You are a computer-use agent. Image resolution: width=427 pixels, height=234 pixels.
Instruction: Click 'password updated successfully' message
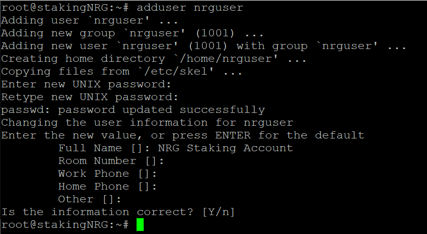162,110
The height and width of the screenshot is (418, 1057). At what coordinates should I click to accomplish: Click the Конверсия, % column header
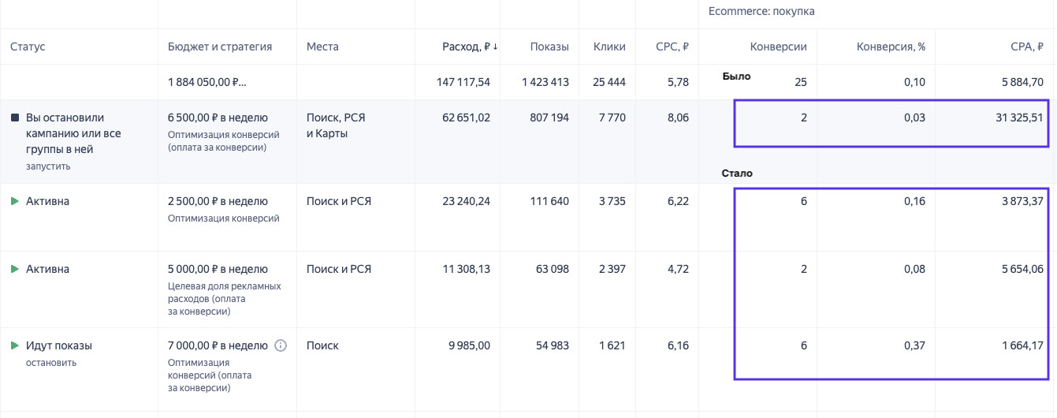[x=891, y=47]
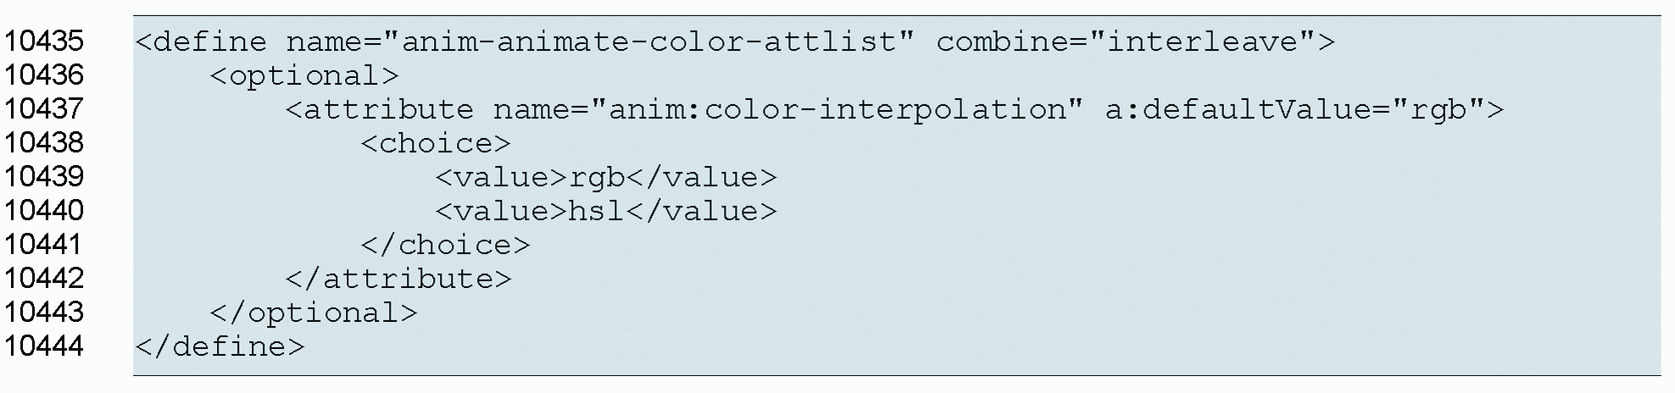Click the <value>hsl</value> line
This screenshot has height=393, width=1675.
[606, 211]
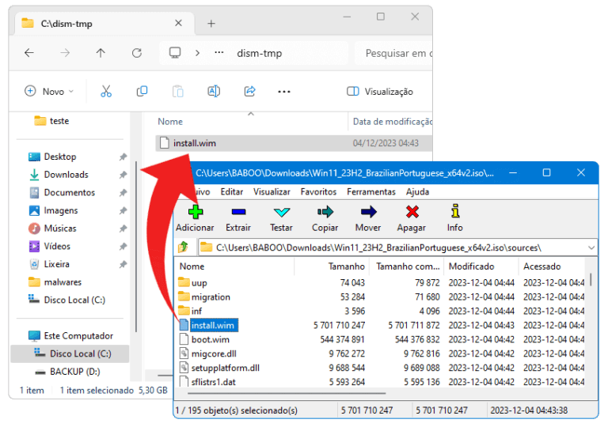This screenshot has width=608, height=427.
Task: Click the 7-Zip up-folder icon
Action: click(x=184, y=248)
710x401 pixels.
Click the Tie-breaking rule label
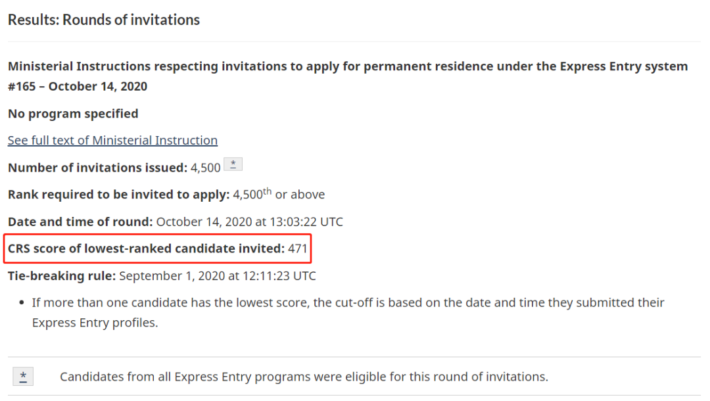[62, 275]
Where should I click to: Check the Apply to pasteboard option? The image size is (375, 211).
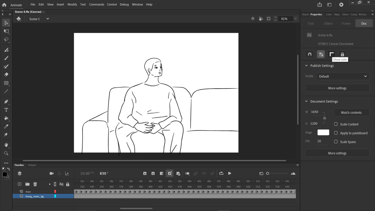tap(336, 133)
·····
# [PROBLEM REQUIREMENTS]
What you give back must match the material word for word, with no images included.

# [ANSWER TO THE PROBLEM]
You are a computer-use agent. Image resolution: width=427 pixels, height=234 pixels.
Instruction: Click 'password updated successfully' message
162,110
The height and width of the screenshot is (418, 1057). At what coordinates should I click to accomplish: Click the Конверсия, % column header
[x=891, y=47]
Click the <value>hsl</value> line
This screenshot has height=393, width=1675.
[606, 211]
This screenshot has width=608, height=427.
Task: Click the 7-Zip up-folder icon
Action: click(x=184, y=248)
710x401 pixels.
Click the Tie-breaking rule label
[62, 275]
Where should I click to: Check the Apply to pasteboard option? The image size is (375, 211).
tap(336, 133)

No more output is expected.